U.S. justices decline to hear 401(k) case

Kathy Woods Jan. 21, 2010, 3:28pm

U.S. Supreme Court building

WASHINGTON (Legal Newsline)-The U.S. Supreme Court decided this week not to hear a lawsuit that claimed unreasonable fees were being charged for investment options.

In the case against Deere & Co. and two Fidelity Investment companies, employees had claimed that Deere, Fidelity Management Trust and Fidelity Management & Research had violated their fiduciary duties by charging high prices for their investment options.

The plaintiffs also claimed that Moline, Ill.-based Deere, a leading manufacturer of farm equipment, had violated its fiduciary duties by failing to disclose the revenue sharing arrangement it had with Fidelity.

That case was dismissed in June 2007 by a district court judge in Madison, Wis.

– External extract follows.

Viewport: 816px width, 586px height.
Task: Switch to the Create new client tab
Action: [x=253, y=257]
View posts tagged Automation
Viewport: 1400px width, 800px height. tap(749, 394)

The case was appealed to the U.S. Court of Appeals in Chicago, where the district court's decision was affirmed.

According to the U.S. Court of Appeals, the Employee Retirement Income Security Act does not require an employer that has 401(k) plans to disclose to plan participants that the plans' investment adviser shared revenue with the affiliated plan trustee.

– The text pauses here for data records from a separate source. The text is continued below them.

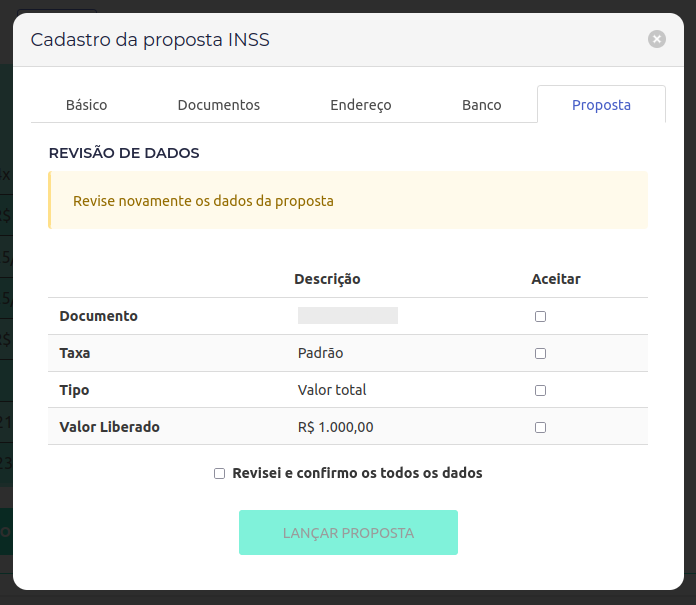The height and width of the screenshot is (605, 696).
Task: Click the Descrição column header
Action: click(327, 279)
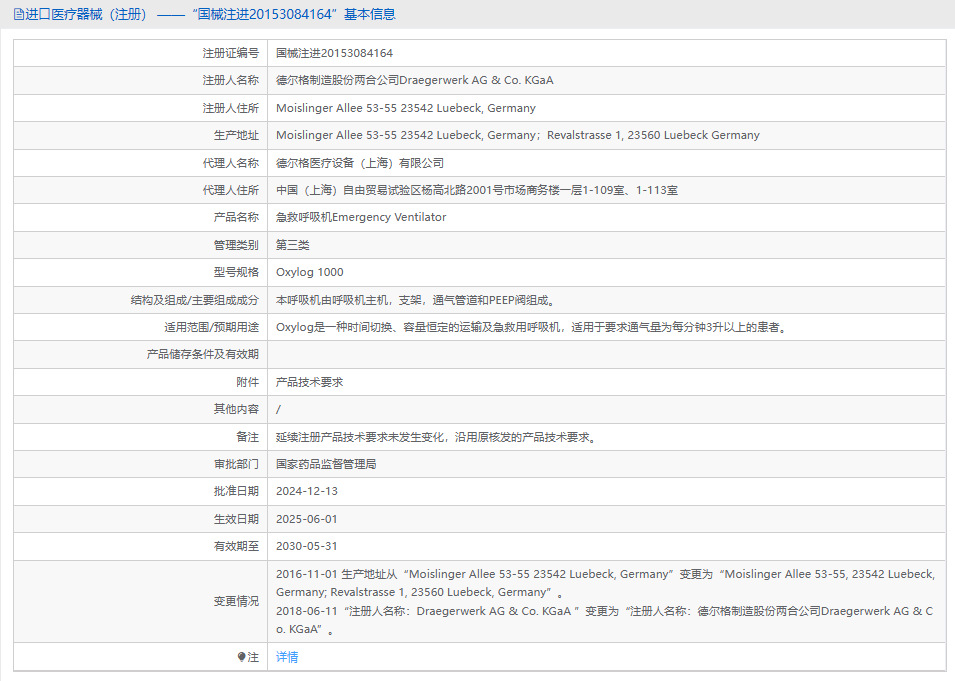This screenshot has width=955, height=681.
Task: Click the 管理类别 value 第三类
Action: point(293,245)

The court also found that nothing in ERISA prohibits a fiduciary from selecting funds from one management company, or requires them to search for the cheapest prices.

U.S. District Court Judge John Shabaz stated in his decision that, Deere was protected from fiduciary duty by ERISA, so long as they were offered a variety of options.

Fidelity spokeswoman Jenny Engle said in a statement: "We're pleased to see that there's final resolution in this case for both Fidelity and our client. We continue to believe that we provide valuable service at a reasonable cost and that this decision was the correct one."